The mash (grain mixture) is brewed in a 45,000 fermenting tank. Beam has 19 of these on site. It takes 500 gallons of distiller’s beer to fill one 53-gallon whiskey barrel.
The mash is distilled into Low Wine then sent to a doubler, where it’s concentrated and comes back as High Wine. The pure grain spirit has a very high alcohol content and is cut to 125 proof.
The barrels are made of White Oak and burnt to a level 4 char. This gives the whisky its Amber color.

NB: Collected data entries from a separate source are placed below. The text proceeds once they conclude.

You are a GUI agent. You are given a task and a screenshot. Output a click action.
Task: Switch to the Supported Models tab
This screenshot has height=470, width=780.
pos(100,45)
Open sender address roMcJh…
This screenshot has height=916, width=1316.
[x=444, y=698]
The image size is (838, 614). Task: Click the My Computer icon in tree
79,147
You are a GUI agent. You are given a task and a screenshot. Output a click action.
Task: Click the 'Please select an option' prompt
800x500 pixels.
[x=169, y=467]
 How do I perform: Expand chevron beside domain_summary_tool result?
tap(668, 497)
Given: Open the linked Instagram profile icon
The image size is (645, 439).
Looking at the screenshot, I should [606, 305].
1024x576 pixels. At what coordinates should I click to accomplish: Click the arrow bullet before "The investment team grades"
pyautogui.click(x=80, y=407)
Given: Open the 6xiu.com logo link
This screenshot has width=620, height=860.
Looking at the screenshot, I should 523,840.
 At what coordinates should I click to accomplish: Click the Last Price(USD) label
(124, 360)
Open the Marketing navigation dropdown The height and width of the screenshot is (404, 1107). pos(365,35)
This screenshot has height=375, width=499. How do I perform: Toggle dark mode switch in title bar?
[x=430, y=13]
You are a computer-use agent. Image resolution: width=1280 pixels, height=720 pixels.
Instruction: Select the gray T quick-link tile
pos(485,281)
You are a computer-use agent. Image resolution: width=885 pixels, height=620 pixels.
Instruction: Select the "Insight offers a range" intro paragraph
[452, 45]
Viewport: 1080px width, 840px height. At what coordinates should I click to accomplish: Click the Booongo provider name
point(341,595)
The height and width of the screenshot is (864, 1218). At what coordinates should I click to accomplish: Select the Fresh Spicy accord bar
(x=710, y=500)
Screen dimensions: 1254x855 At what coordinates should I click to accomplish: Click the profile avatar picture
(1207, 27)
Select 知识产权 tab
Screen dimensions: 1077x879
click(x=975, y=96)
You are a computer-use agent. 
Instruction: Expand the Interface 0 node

The spirit is aged for at least 4 years for Jim Beam White, 6 to 8 years for Jim Beam Black.
Jim Beam’s great-grandson and 7th generation master distiller, Fred Noe, opened a barrel in the rack house and shared some Jim Beam Black that had been aging for 6 years.
Using a copper siphon to remove the bourbon from the barrel is a process called “barrel thieving.” These tastings are how the master distiller knows the bourbon is ready for bottling.
At this point the “barrel strength" bourbon is over 125 proof. The taste is rich and complex, with a very strong alcohol note.
In the tasting room a sampling of Jim Beam White, Jim Beam Black, and Jim Beam Double-Oaked revealed the difference between the three.
While Beam’s size, ubiquity and popular price lead some to think it’s just an ordinary bourbon, Jim Beam Black Extra Aged won the Bourbon Trophy at the 2016 International Wine & Spirit Competition, something Fred is very proud of.
The bourbon is blended with other barrels from the rack house, filtered, and finished so it has final alcohol content of 40% for Jim Beam White and 43% for Black. It’s bottled and ready to enjoy.
We spent some time in the company’s Urban Stillhouse in downtown Louisville to try our hand at making cocktails from a wide range of ingredients.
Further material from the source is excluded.